Stepping time¶
These are helper methods for the time step. They are mainly used for the euler step, because the higher order schemes are self stabilising.
-
time_step.remesh(dt, k=3)¶ Method for remeshing.
In this method the save distance for points to be at is evaluated and then the curve remeshed. It is done by interpolating between all vertices with splines and use this parameter curve to place vertices at equal distance. The only two points left out are the first end last point. The amount of points is adjusted according to the spacing and the time step size.
Parameters: data: numpy array
Numpy array of the vertices of shape (N,2)
dt: double
Time step size to compare to
k: int, optional
Dimension for the splines. Default is 3 (cubic). Optionally would be 1 (linear). Only use odd values.
Returns: numpy array
Numpy array of updated vertices of shape (N,2)
double
Space step size used in this step
-
time_step.remove(dx)¶ Remove vertices, that are to close together.
Parameters: data: numpy array
Numpy array of the vertices of shape (n,2).
dx: double
Minimal space step size for the vertices.
Returns: Numpy array
Vertices with one of the ones which are to close removed.
-
time_step.rescale_length(set_length)¶ Rescales the length of the curve.

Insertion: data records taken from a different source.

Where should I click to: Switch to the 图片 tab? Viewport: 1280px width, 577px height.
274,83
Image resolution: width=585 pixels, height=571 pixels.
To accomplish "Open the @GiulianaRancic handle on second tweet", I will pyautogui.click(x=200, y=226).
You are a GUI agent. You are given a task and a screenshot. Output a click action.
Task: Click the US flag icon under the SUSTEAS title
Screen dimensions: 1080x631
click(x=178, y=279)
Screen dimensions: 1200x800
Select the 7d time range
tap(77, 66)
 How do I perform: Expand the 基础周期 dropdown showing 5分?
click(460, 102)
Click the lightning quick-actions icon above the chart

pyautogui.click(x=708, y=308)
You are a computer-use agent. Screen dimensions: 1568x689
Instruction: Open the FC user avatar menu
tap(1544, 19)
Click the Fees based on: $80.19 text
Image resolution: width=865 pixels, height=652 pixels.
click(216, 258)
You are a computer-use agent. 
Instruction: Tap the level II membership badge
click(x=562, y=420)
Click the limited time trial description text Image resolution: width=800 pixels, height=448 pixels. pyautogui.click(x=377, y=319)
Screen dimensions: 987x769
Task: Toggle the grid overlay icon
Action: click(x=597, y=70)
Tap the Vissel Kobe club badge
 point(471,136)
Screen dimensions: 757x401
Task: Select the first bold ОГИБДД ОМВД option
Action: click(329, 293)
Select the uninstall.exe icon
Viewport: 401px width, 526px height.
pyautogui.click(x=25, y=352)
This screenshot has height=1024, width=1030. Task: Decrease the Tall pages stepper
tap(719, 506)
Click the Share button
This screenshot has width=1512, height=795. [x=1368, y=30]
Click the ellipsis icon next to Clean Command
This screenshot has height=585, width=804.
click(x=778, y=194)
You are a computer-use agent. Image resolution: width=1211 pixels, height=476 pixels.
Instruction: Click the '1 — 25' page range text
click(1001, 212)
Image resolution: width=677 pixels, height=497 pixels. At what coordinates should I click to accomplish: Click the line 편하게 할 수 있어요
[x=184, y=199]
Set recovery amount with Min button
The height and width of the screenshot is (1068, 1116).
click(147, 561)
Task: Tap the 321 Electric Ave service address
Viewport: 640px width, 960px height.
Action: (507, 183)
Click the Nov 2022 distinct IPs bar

In order to see the change in form of the curve better, the length is rescaled to a specific length. This is done by moving every vertex outwards by the amount the length has to be changed. This only works if the length is smaller then the final length.
Parameters: data: numpy array
Array of the vertices which are rescaled. Shape is (n,2).
set_length: double
Length to which the curve is rescaled.
Returns: numpy array
Vertices with the rescaled length.
The simplest possible time step method is
-
time_step.euler_forward()¶ Simple forward Euler time step with adapted time step size.
The stepsize is chosen such that the largest curvature is still stable.